= Al. Gherghel =

Romanian Symbolist poet

Al. Gherghel (/ro/; April 27, 1879 — December 20, 1951) was a Romanian Symbolist poet.

Born in Pitești into a family of intellectuals, his father Ion was a German teacher in Câmpulung. He spent his childhood and adolescence in the latter town, where he first began writing verse. He attended his first two years of high school at Saint Sava National College in the national capital Bucharest but completed his secondary studies in Pitești. He and Ion Minulescu, a year his junior, edited a literary magazine called Luceafărul for a short period before it was shut down by the headmaster. Entering the University of Bucharest in 1904, where he studied at the Law and Literature faculties, he studied under Titu Maiorescu and Mihail Dragomirescu, and was a classmate of Vasile Pârvan, Panait Cerna, Ion Petrovici, Oreste Georgescu and I. Dragoslav.

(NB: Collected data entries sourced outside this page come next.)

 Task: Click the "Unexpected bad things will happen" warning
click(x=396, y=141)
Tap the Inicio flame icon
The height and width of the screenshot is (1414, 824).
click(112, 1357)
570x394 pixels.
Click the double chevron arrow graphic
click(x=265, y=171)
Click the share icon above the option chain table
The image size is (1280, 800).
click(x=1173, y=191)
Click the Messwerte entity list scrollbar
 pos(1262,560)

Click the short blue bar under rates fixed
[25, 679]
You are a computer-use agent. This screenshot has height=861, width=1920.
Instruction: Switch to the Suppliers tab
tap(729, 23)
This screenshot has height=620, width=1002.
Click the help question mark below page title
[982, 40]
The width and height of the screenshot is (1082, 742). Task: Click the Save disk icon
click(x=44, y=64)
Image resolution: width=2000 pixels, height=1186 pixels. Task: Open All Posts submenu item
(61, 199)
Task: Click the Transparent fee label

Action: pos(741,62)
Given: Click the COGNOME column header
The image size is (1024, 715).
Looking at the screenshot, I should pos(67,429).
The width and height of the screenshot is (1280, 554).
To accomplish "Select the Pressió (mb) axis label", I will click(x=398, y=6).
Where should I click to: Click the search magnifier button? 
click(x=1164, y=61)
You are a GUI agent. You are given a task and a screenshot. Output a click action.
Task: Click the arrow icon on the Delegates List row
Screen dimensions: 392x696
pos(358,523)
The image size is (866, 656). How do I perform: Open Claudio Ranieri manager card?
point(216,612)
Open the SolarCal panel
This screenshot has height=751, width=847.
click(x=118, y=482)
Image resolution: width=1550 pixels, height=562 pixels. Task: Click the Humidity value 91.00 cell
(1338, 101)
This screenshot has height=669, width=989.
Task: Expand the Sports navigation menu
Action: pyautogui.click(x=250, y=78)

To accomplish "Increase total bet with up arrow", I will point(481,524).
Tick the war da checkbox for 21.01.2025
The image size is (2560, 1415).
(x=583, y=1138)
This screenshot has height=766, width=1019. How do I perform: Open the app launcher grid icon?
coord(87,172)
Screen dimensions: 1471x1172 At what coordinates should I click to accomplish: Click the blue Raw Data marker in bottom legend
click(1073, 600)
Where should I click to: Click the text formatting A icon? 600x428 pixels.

His debut volume, Cântece în amurg ("Songs in Twilight"), appeared in 1906. Drawn into the capital's literary circles, he became close to Alexandru Macedonski's circle as well as to that of Ovid Densusianu and his Vieața Nouă review. He would meet fellow writers at the Kübler Coffeehouse on Calea Victoriei. In March 1908, several months after finishing his studies in Bucharest, he went to Berlin to study law at Humboldt University, but soon had to return home due to lack of funds. At this point, he began a career as a bureaucrat. Passing an examination, he became a plasă administrator at Brăhășești, followed by the same post in the Iași neighborhood of Târgu Cucului and at Cotești. In September 1911, he settled in Constanţa. After teaching for a time, he devoted himself to practicing law and writing poetry, of which he published six volumes. He died in the home of a retired Căile Ferate Române employee.